===== EXCERTO DO DOCUMENTO
# Propre



## marta12

Olá, mais  uma vez

...la mimesis serait alors le propre de l'homme, un propre antérieur au logos.

...a mímica será então (le propre, substantivo???) do homem.....

Podem ajudar?


----------



## Nanon

O próprio?


----------



## Carfer

marta12 said:


> Olá, mais  uma vez
> 
> ...la mimesis serait alors le propre de l'homme, un propre antérieur au logos.
> 
> ...a mímica será então (le propre, substantivo???) do homem.....
> 
> Podem ajudar?



Creio que é mimese/mimésis. E é '_próprio_', claro.


----------



## Outsider

Mas pode haver uma palavra melhor. A essência do homem?...


----------



## Carfer

Outsider said:


> Mas pode haver uma palavra melhor. A essência do homem?...



Muito gosto em vê-lo de novo por cá, Outsider. Penso que introduziria uma pequena diferença entre o que é uma característica, uma qualidade, o que é próprio do homem e o que é a sua essência.


----------



## Outsider

Obrigado e igualmente, caro Carfer. 

O problema é que a segunda parte da frase usa "propre" como substantivo, o que não é de todo habitual em português com "próprio", apesar do exemplo da Nanon. A minha solução seria procurar um sinónimo.


----------



## Carfer

Outsider said:


> Obrigado e igualmente, caro Carfer.
> 
> O problema é que a segunda parte da frase usa "propre" como substantivo, o que não é de todo habitual em português com "próprio", apesar do exemplo da Nanon. A minha solução seria procurar um sinónimo.



De acordo, Outsider, também me ocorreu antes de optar por '_próprio_' em vez de 'o _próprio_'. Acontece que lá dos recônditos da mente onde guardo as reminiscências do tempo em que lia muito francês veio-me a ideia de que '_le propre de l´homme'_ é como os franceses dizem. Usam o substantivo, enquanto nós preferimos o adjectivo. Tendo posto uma nota sobre o "Gargantua" do Rabelais na minha página do Facebook há algum tempo, lembrei-me de ter lido qualquer coisa que dizia que a expressão teve nele origem. E, de facto, encontrei este artigo da wikipedia em que consta a citação e a explicação da expressão '_le propre de l´homme':_
« Mieulx est de ris que de larmes escripre,
Pour ce que rire est le propre de l'homme"http://fr.wikipedia.org/wiki/Propre_de_l'homme


----------



## marta12

A primeira vez que li, pensei em 'próprio', claro; no entanto baralhou-me o substantivo e voltaram as dúvidas.

Obrigada Nanon, Carfer e Outsider que vieste levantar a minha dúvida.


----------



## Nanon

Carfer e Out, o artigo que referi é introduzido por uma discussão sobre o uso do artigo e a origem aristotélica da expressão .


----------



## Carfer

Nanon said:


> Carfer e Out, o artigo que referi é introduzido por uma discussão sobre o uso do artigo e a origem aristotélica da expressão .



Obrigado por chamar a atenção para o artigo porque não o tinha lido!


----------



## marta12

Então irei pôr o artigo. Acham bem?
==========
===== MATERIAL FORNECIDO
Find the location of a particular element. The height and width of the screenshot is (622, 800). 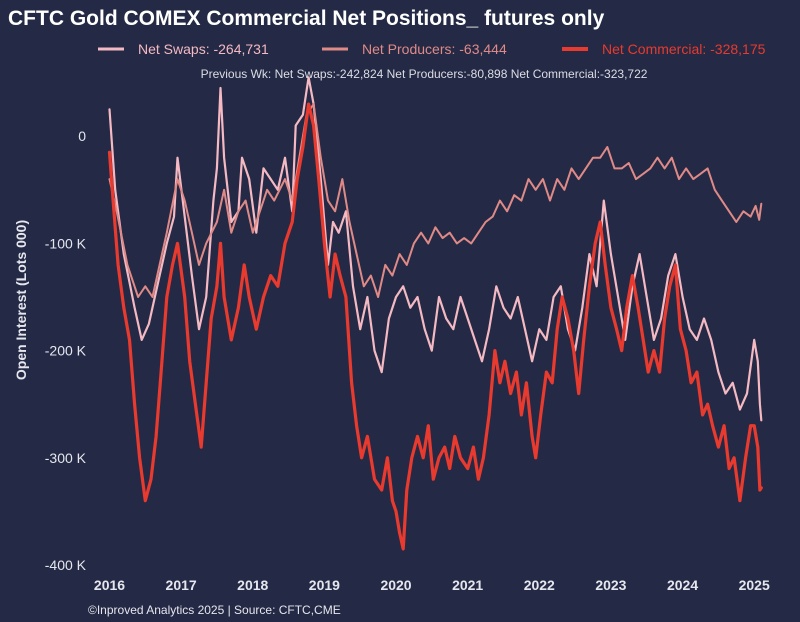

x-tick-label: 2025 is located at coordinates (754, 585).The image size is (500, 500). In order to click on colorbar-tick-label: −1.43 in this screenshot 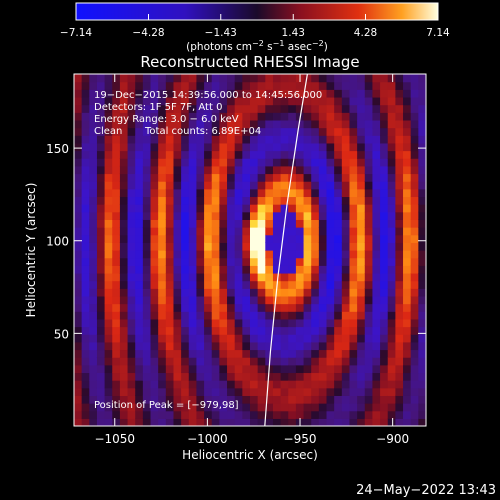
==========
ATIVIDADE
Devolva, sem qualquer alteração, o trecho do excerto do documento entre "Muito gosto em" e "a sua essência.", inclusive.

RESOLUÇÃO DO PROBLEMA
Muito gosto em vê-lo de novo por cá, Outsider. Penso que introduziria uma pequena diferença entre o que é uma característica, uma qualidade, o que é próprio do homem e o que é a sua essência.